Much-awaited Hungarian wage data arrives
The surprisingly strong Hungarian wage growth in January is somewhat deceptive and we see a marked softening ahead. In our view, this discrepancy is partly coming from precautionary savings and partly from technical factors which are moving wages higher
The January surprise
After an upside wage growth surprise in December, we were almost sure, that a slow down is coming in January.
However, the 9.5% YoY growth of average gross (and net) wages in January is pretty remarkable given the pandemic.
Wage dynamics (3-month moving average, % YoY)
Three factors behind wage growth
- Technicals: Employment is increasing in those sectors where the sectoral wage is higher than the national average, but there is a marked decrease in employment in in-person activities where sectoral salaries are well below the national average. This composition effect has pushed average wages higher. On top of that, wage data only contains full-time workers, and during the second wave, we saw a continuous shift from full-time to part-time, mainly in low-earning activities. This again supports the average wage growth via the composition effect.
- Public sector wage settlement: Due to planned wage raises in certain government departments – including the pay raise of doctors, judges and prosecutors, and nursery employees – the growth of average wages in the budgetary sector (13.3% YoY) exceeded that of the national economy in January.
- Private sector green shoots: Wage growth in the private sector came in at 8.5% YoY on average, but there are some sectors where Covid-19 brought more opportunities than damage. Water supply and waste management, logistics, real estate activities & professional, scientific and technical activities are the main areas where the wage growth was higher than the private sector average.
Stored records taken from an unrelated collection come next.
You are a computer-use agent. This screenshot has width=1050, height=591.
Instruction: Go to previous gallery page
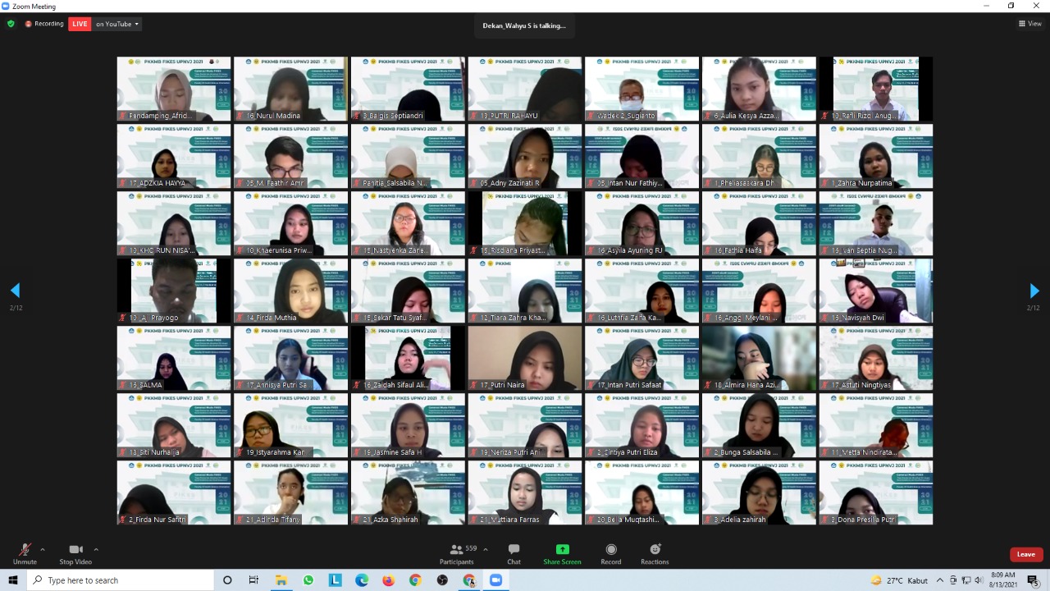(x=15, y=291)
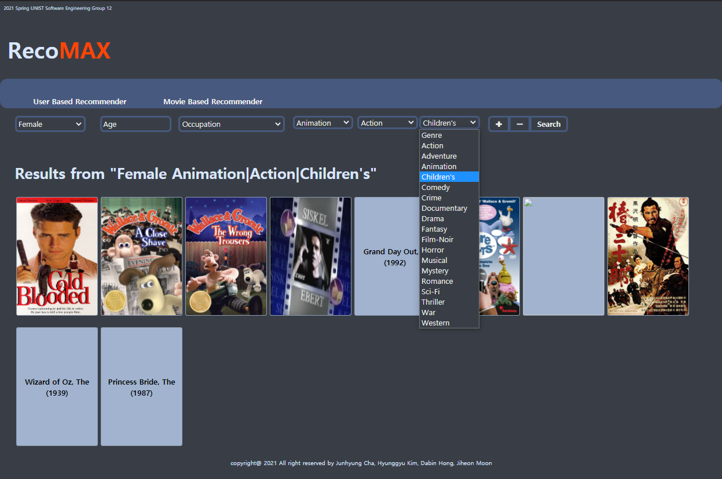Click the − button to remove a genre filter
Screen dimensions: 722x479
point(519,123)

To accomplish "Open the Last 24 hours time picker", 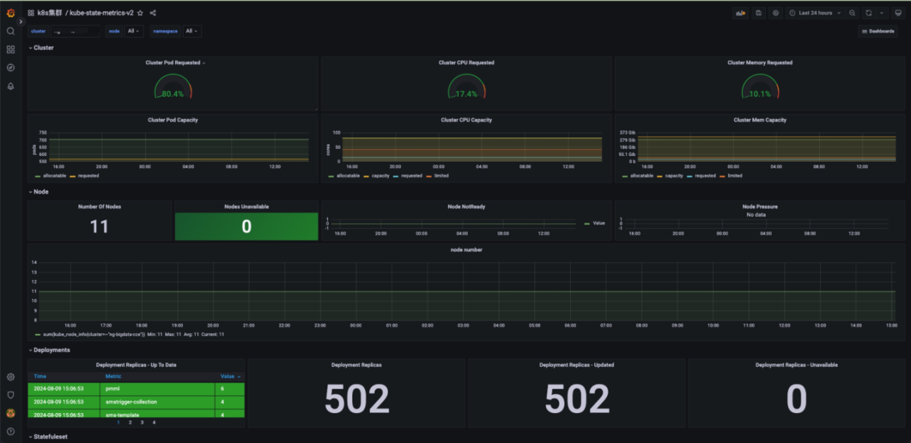I will point(815,13).
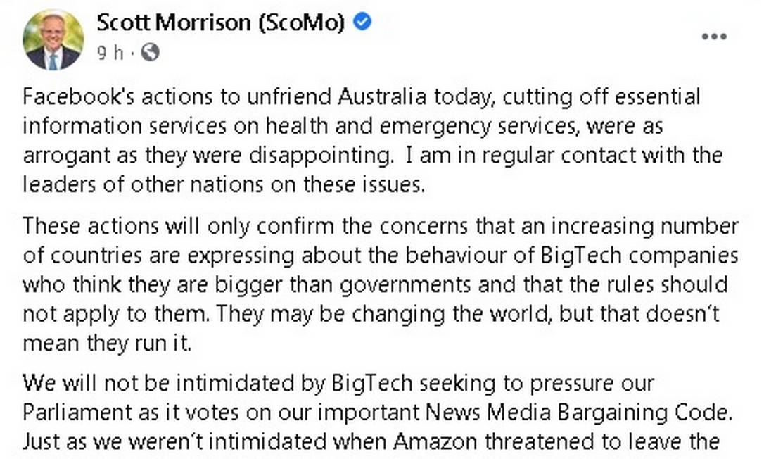Click the sentence ending "mean they run it."
The width and height of the screenshot is (764, 459).
tap(107, 344)
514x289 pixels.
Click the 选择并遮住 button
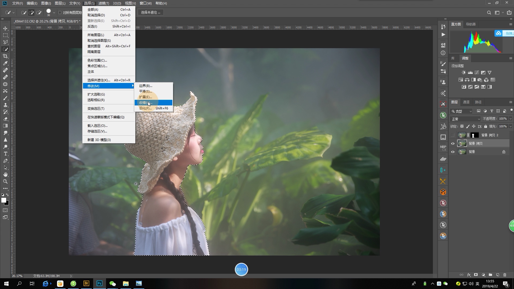150,13
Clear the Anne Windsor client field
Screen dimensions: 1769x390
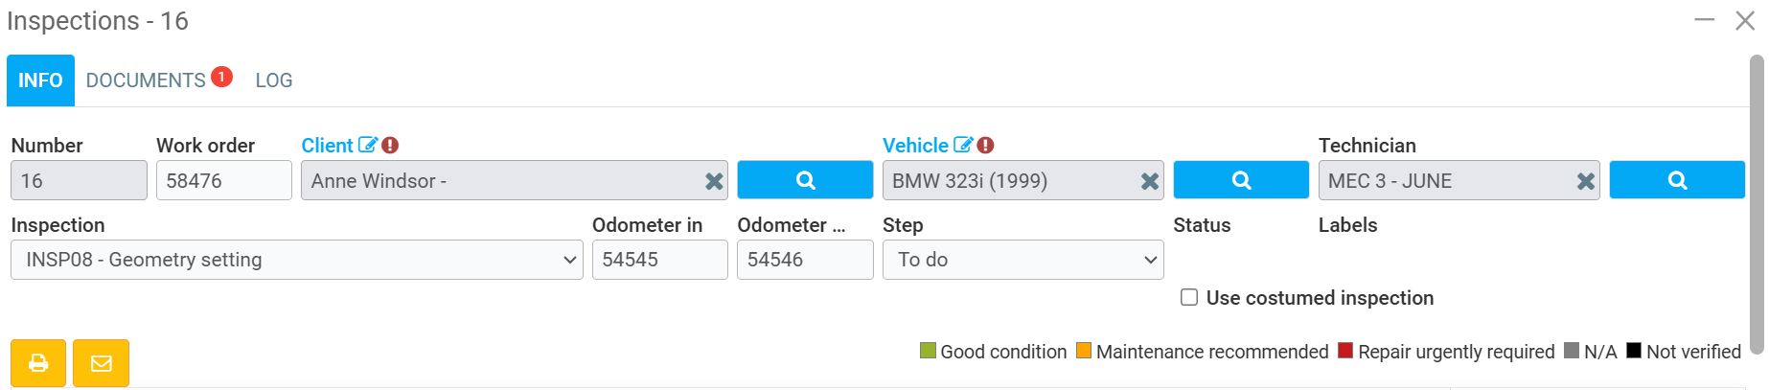coord(714,181)
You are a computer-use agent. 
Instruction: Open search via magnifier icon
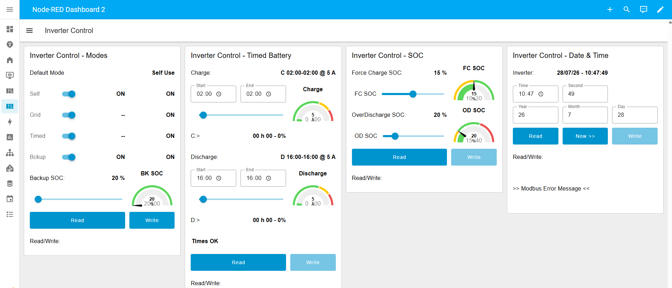(x=627, y=9)
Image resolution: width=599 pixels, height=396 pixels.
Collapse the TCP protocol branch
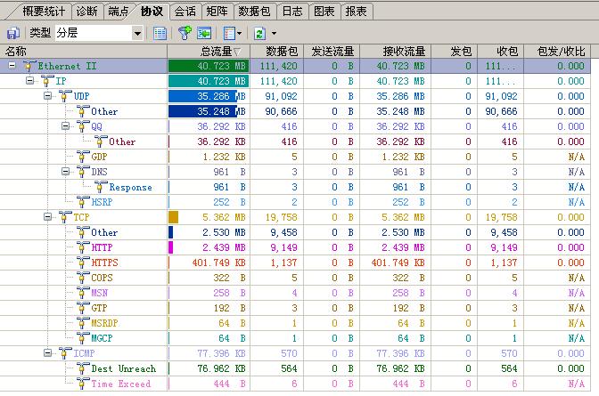click(x=48, y=217)
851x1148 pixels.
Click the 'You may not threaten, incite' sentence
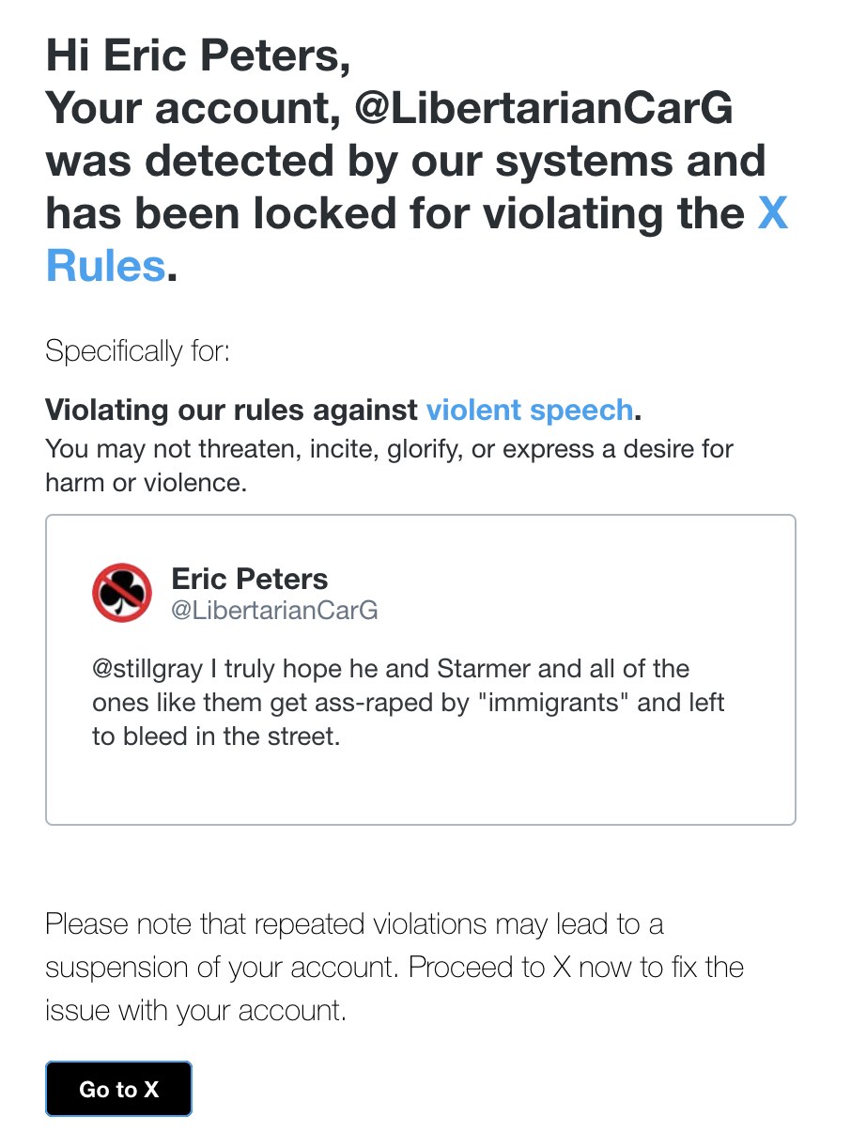[388, 448]
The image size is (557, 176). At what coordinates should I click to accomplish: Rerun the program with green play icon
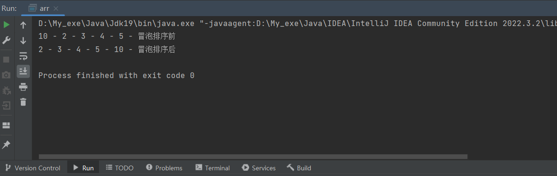click(7, 25)
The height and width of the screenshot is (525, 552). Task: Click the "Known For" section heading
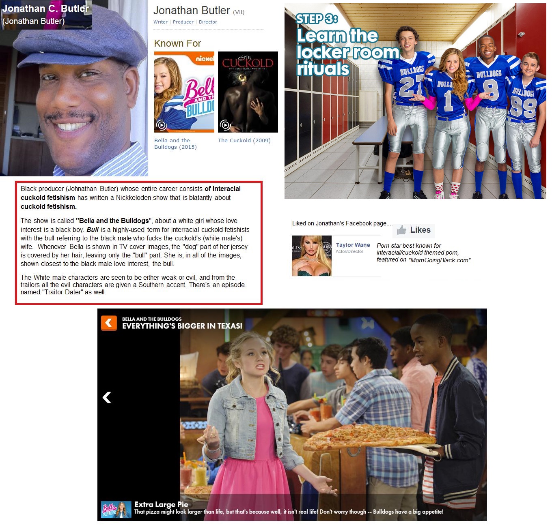[x=177, y=43]
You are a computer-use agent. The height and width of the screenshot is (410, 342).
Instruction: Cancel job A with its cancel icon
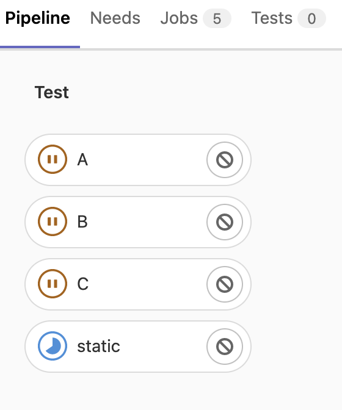pyautogui.click(x=225, y=160)
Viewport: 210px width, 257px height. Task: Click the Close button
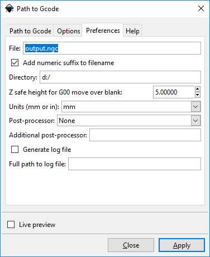(131, 245)
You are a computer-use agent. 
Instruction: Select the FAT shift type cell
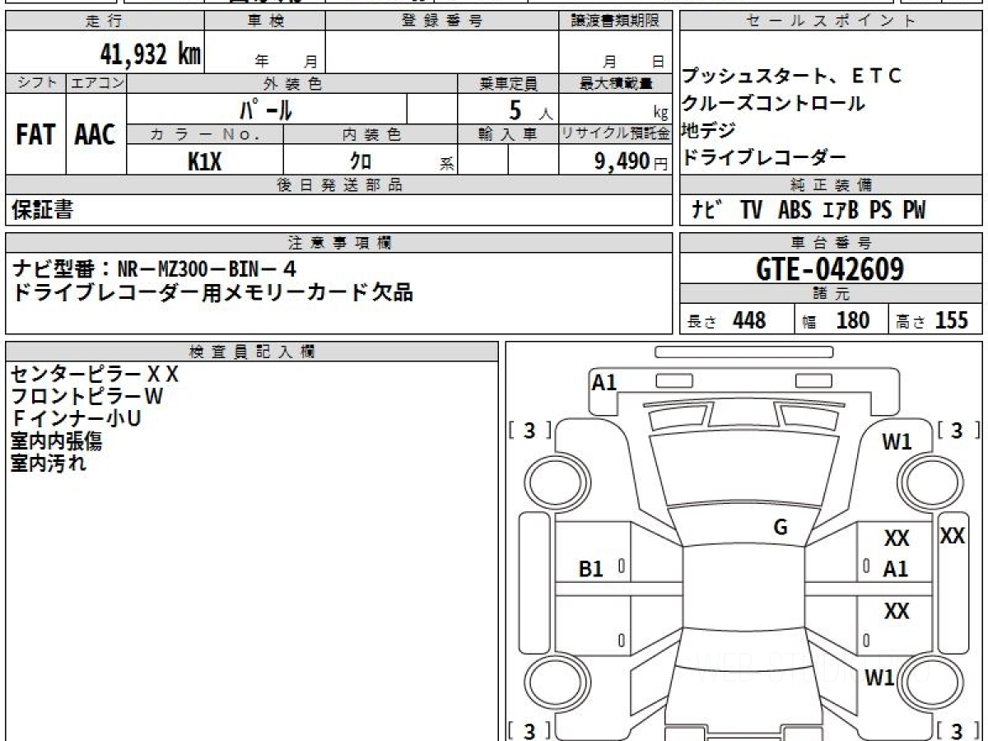coord(35,135)
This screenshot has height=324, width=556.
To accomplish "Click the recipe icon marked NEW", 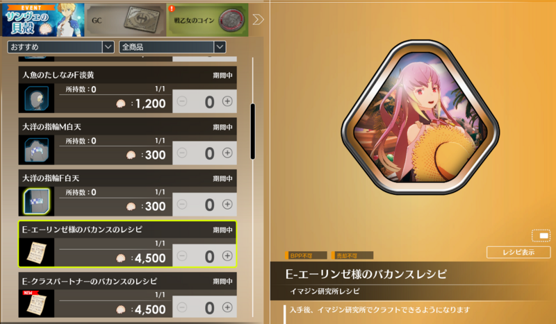I will (37, 304).
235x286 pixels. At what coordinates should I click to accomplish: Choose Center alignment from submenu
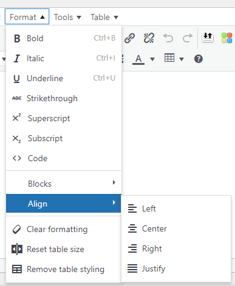(x=176, y=228)
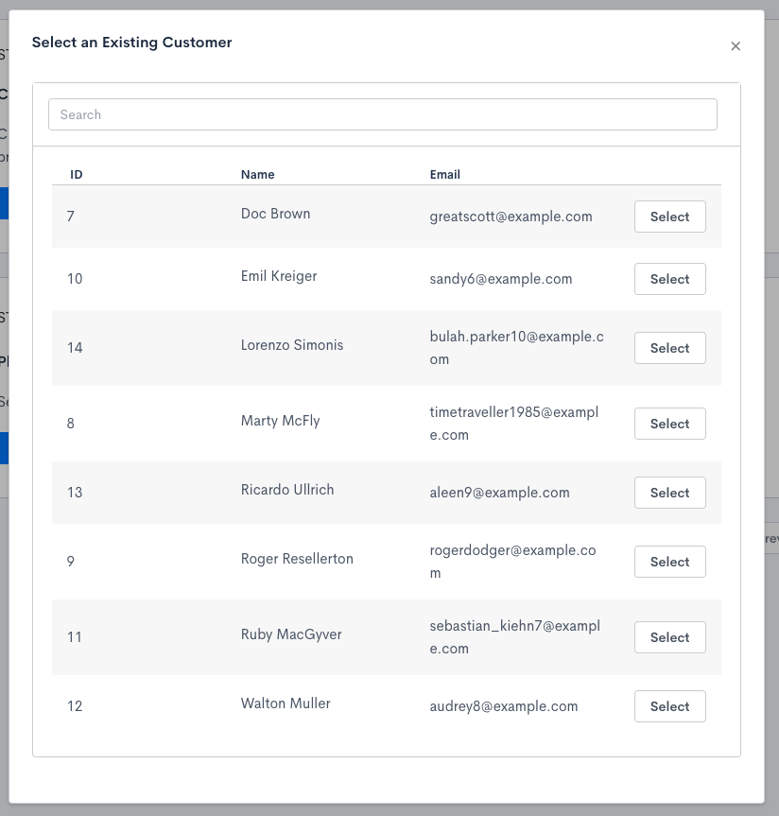Click the sandy6@example.com email cell
This screenshot has width=779, height=816.
(x=501, y=279)
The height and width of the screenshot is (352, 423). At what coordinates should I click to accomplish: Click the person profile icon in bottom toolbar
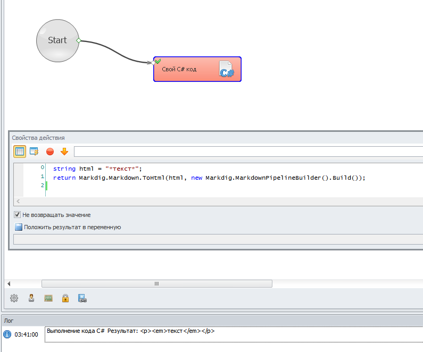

Even though wage growth looks sound, if we compare this wage statistics to the retail sector performance in January, this increased wage outflow is not reflected in the consumption. The retail sector’s turnover decreased by 1.8% yearly in the first month of 2021. In our view, this discrepancy is partly coming from precautionary savings and partly from technical factors which are moving wages higher.
Decoupling between the retail sales (% YoY) and wages (% YoY) trends
Looking forward, as minimum wages increased by only 4% YoY and this shows up in February data, we expect the average wages to soften, especially in the second half of the year as the reopening of the economy will massively increase the number of low-earners (in-person activities) in the labour market.
By the end of the year, we forecast 4.5-5% wage growth only.
Full-circle data and median wages
The Hungarian Central Statistical Office released a new set of wage data based on a wider range of data collection. The well-known and used data set, contains wage statistics from observed employers only, which means this data was missing the labour data coming from companies employing less than five people and less relevant NGOs.
In contrast, the new so-called full-circle data contains all businesses, budgetary institutions and non-profit organisations. As we guessed, this will better account for people working in small-enterprises earning less than the average. The roughly 3% difference between the observed and full-circle wages data validates that.
The difference (%) between the observed- and full-circle wages (HUF)
Besides this, the statistical office also released a long-awaited time series: the median wages in Hungary.
According to some early reports, the median-average wage ratio was 75% in 2010, while the latest official data shows it is now around 80%. The improvement was mainly fuelled by the remarkable minimum wage increases since 2016.